I told myself, I am going to be an apprentice of Susun Weed. Once I give birth and can comfortably leave my son, I will be a live out apprentice.
And apprentice I did. I still remember my first day with Susun. There were very few words that I spoke that were not met with her sharp critique.
At that point, I wasn’t even there for my apprenticeship! I was taking on the first of the ten days of work exchange listed as prerequisites for applying for apprenticeship.
“I’ve been to numerous teachers, years of therapy and today I am uncovering more about myself than in all of those years!” I said to Susun.
“That’s what I often hear,” she replied.
I furiously picked cherry tomatoes, wanting to prove my work ethic. She asked me to choose some herbs from the CSA garden. When I presented them she said, “BLECH, lemon balm! Get that away from me. I can’t stand it!”
Susun was literally the first person in my whole life that I felt expressed strong emotion in a way that allowed other people to also express themselves. She meets a lot of criticism for being who she is and she doesn’t allow the projections of others to stop her from being herself.
Over the first year of work exchange and my apprenticeship, I felt my insides churn. My anxiety would peak every single time I pulled into her driveway.
While I was there doing work or studying in class, I noticed myself in whole new ways. I noticed when I was playing nice. I noticed when I was making myself smaller. I noticed when I didn’t speak up. I noticed when I wanted to lie.
There were a few times during my visits where my mind tried to convince me to get up and leave. And I stayed.
I stayed for what was palpably happening inside of me.
I integrated parts of myself that had been disowned for being “less than spiritual.” Parts that my caregivers couldn’t tolerate when I was young, so I stuffed them down and became sweeter, more easy to be around.
“Praise is free, pay for criticism.”
Susun Weed is, to me, the most powerful teacher of our time. Before I would ever, ever, ever seek medical intervention, I would call her on this podcast. You will receive perspective from Susun that will illuminate, challenge and delight you.
Simply being on Susun’s show feels like another level of initiation. Initiations, Susun teaches, are not endings - an initiation is a beginning.

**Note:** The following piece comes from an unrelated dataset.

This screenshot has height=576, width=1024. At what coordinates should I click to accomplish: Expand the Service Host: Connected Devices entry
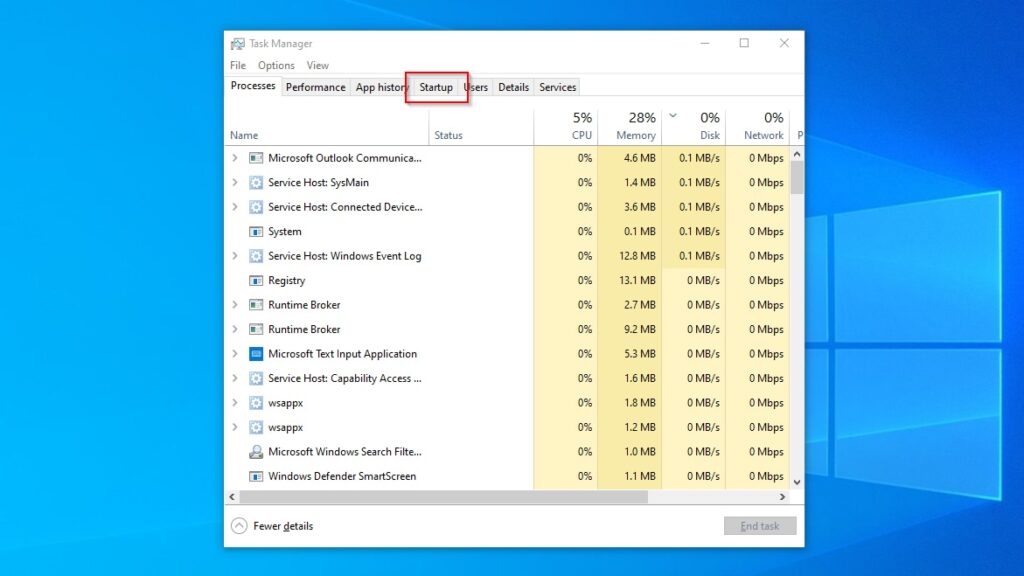pos(235,207)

And I’m going to share something with all of you, something a weekly Somatic Attunement client told me last week:
“I really don’t want to do this. Every week, I don’t want to do this. You’re asking me to look at parts of myself that make me very uncomfortable.”

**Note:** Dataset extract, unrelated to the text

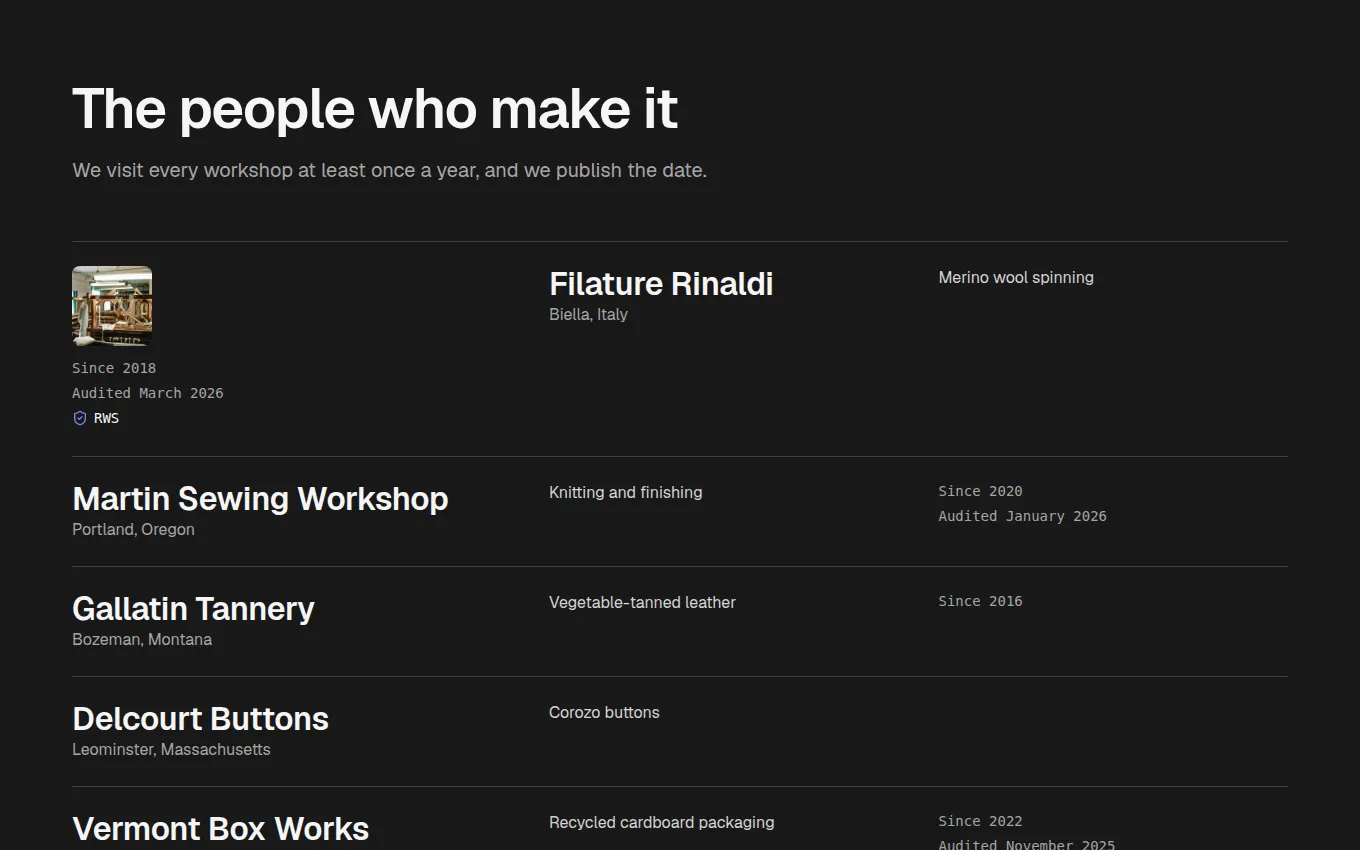Open the Delcourt Buttons supplier entry
1360x850 pixels.
[x=200, y=719]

“Yet you show up,” I said to him.
“Yes, I show up because it’s finally showing me who I get to be,” he replied.
We can cope with our stress or we can become nourished by our stress. We can meet our challenges knowing that a deeper wisdom will emerge. We can stop retelling the same tired stories about why we are limited. We can heal ourselves!
We must remember how innate our healing power is in a world that wants to sell us quick fixes and tell us to just deal with it.
Somatic Attunement skills, once learned, are yours forever. The skillfulness that I teach is meant to remind you of your power.
Get off the hamster wheel of self-development. Stop the flagellation of heroic spiritual teachings that were never meant for householders or women. Question what your doctor says about your fate.
There’s more to healing and I’m here to walk beside you.